=== Excerpt ===
● ● ●
Valero Serer

Personal information
- Full name: Valero Serer Pascual
- Date of birth: 2 November 1932
- Place of birth: Valencia, Spain
- Date of death: 31 July 2022 (aged 89)
- Position(s): Forward

Senior career*
- Years: Team / Apps / (Gls)
- 1953–1954: Mestalla / 9 / (3)
- 1954–1955: Gandía
- 1955–1959: Zaragoza / 33 / (22)
- 1959–1970: Gimnàstic / 328 / (181)
- Total:  / 370 / (206)

= Valero Serer =

Spanish footballer (1932–2022)

Valero Serer Pascual (2 November 1932 – 31 July 2022) was a Spanish footballer who played as a forward.

He was Gimnàstic de Tarragona's all-time scoring leader, with 181 goals over the course of 11 seasons.

==Career==
Born in Valencia, Serer started his professional career with local CD Mestalla, scoring three goals in nine matches in Segunda División. In 1955, after one full season at CF Gandía, he joined Real Zaragoza also in the second level.
● ● ●
=== Tasks for this exercise ===
1. Explain what the article on Valero Serer gives as the basis for calling him Gimnàstic de Tarragona's all-time scoring leader.
2. According to the article on Valero Serer, in what year did he join Real Zaragoza?
3. Continue the article on Valero Serer from the point where it stops.

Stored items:
● ● ●
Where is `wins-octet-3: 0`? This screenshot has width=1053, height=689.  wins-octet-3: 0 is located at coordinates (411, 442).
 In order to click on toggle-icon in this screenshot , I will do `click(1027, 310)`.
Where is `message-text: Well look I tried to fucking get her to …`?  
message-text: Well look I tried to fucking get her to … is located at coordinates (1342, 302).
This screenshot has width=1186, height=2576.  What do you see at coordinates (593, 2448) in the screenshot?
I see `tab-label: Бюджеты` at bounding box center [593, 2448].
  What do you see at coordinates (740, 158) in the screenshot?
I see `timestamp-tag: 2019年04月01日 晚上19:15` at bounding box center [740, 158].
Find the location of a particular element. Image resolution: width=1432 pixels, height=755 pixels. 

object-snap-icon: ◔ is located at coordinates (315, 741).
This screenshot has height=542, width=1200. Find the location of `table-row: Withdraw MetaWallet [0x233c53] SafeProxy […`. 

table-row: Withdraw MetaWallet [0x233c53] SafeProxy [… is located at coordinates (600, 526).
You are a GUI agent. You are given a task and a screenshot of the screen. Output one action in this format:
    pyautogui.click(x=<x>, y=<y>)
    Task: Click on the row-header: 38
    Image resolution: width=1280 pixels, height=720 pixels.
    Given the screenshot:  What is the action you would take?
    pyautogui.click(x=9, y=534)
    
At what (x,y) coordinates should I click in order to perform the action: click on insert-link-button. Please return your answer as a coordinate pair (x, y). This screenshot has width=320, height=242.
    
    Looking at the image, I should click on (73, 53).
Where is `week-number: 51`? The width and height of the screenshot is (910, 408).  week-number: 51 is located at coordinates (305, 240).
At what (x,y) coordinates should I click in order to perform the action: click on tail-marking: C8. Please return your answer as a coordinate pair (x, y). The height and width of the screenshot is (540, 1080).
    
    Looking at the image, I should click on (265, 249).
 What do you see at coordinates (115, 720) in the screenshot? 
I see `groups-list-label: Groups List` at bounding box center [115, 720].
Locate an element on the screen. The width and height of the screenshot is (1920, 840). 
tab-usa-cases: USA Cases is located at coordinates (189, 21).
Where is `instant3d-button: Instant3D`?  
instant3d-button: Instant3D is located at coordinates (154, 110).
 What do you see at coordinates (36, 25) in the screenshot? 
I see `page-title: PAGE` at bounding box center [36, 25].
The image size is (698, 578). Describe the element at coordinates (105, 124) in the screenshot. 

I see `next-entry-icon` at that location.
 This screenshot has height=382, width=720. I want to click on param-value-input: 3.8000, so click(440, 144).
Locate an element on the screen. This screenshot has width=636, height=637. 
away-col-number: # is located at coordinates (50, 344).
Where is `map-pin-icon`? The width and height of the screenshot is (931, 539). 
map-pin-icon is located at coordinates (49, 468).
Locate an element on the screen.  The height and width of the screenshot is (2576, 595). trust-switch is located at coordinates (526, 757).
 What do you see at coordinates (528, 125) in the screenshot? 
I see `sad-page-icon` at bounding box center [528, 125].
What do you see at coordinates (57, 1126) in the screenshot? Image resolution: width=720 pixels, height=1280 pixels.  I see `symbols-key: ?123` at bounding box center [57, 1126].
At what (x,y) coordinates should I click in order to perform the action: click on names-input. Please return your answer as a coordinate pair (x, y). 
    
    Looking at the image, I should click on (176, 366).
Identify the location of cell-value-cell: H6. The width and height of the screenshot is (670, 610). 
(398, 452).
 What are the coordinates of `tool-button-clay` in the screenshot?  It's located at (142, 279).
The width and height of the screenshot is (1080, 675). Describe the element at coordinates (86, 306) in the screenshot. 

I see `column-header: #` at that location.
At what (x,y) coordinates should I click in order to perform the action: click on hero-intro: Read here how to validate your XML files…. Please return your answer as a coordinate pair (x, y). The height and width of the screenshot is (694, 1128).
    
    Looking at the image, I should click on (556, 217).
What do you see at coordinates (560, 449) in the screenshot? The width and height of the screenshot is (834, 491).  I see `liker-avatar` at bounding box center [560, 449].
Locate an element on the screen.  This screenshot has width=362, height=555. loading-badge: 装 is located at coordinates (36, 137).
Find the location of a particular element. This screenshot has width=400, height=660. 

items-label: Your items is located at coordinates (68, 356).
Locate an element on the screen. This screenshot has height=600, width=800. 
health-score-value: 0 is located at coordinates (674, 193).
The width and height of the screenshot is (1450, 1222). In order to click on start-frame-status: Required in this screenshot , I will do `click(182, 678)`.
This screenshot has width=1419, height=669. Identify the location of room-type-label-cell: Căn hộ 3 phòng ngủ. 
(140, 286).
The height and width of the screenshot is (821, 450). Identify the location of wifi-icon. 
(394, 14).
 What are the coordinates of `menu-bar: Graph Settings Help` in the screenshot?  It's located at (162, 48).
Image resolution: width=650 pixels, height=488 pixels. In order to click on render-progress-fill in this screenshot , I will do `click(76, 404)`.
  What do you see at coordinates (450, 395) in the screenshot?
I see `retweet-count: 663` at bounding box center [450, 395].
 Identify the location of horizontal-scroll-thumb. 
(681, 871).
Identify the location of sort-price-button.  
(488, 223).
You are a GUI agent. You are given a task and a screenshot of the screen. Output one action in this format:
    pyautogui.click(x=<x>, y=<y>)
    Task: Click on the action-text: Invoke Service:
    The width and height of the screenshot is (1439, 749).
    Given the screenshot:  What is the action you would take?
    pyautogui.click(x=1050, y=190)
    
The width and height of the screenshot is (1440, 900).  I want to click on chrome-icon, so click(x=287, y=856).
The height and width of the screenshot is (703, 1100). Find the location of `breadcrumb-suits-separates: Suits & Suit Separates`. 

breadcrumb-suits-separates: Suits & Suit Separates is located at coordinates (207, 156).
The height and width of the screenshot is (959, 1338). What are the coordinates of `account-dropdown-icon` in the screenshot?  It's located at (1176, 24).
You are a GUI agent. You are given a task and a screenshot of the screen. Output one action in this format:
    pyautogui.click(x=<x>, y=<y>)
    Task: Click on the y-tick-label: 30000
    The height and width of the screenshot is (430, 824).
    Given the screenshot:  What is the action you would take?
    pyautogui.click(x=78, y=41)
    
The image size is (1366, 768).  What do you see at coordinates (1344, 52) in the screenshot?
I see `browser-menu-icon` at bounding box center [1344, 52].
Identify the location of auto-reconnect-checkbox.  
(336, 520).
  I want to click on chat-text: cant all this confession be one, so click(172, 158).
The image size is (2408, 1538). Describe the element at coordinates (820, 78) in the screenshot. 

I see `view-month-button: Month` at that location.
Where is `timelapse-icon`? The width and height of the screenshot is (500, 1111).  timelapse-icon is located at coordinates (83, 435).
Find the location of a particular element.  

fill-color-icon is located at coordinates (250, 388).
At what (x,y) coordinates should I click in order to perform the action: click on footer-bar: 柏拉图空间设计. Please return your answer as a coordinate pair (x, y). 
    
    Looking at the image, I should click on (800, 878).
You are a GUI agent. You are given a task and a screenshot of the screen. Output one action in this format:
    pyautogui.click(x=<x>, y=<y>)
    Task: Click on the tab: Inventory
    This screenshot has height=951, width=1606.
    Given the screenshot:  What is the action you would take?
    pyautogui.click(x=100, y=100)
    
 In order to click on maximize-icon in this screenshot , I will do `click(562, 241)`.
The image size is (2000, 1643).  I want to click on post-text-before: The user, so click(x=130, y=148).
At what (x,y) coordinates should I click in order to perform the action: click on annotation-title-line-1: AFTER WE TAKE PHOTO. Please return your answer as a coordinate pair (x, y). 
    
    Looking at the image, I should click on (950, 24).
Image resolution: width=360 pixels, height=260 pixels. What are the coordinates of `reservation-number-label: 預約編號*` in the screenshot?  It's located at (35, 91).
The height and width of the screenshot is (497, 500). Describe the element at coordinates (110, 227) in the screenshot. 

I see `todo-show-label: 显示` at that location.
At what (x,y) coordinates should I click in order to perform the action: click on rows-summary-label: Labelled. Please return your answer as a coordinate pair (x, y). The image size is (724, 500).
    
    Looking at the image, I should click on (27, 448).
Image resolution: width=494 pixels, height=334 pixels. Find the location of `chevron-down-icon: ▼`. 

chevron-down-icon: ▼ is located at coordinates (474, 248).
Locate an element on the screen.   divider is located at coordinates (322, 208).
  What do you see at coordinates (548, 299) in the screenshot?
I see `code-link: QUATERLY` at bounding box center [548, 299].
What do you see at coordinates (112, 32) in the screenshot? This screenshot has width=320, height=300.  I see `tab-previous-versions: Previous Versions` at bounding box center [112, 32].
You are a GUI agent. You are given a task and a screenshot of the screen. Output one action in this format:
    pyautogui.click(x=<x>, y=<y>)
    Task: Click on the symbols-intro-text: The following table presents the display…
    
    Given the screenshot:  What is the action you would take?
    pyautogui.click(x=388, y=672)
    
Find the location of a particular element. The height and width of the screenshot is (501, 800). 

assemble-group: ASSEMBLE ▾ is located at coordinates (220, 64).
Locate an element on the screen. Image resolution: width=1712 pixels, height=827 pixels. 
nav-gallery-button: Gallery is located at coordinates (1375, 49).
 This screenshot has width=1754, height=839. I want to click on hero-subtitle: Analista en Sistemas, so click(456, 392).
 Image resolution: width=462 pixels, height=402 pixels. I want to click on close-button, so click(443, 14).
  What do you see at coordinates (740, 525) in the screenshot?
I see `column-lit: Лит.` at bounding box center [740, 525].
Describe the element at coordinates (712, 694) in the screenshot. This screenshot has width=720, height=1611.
● ● ●
=== Answers for this exercise ===
1. The article bases that title on his 181 goals for the club, scored over 11 seasons. His career listing shows those goals came in 328 appearances for Gimnàstic between 1959 and 1970.

2. He joined Real Zaragoza in 1955.

3.
Serer achieved promotion to La Liga in his first campaign, also being the club's top goalscorer with 11 goals. He made his debut in the category on 14 October 1956, starting and scoring his team's only goal in a 4–1 away loss against Real Valladolid.

In December 1959 Serer was released, after falling down in the pecking order, and immediately joined Gimnàstic de Tarragona. With the granas he scored 181 goals over the course of 11 seasons, and retired in 1970 at the age of 38.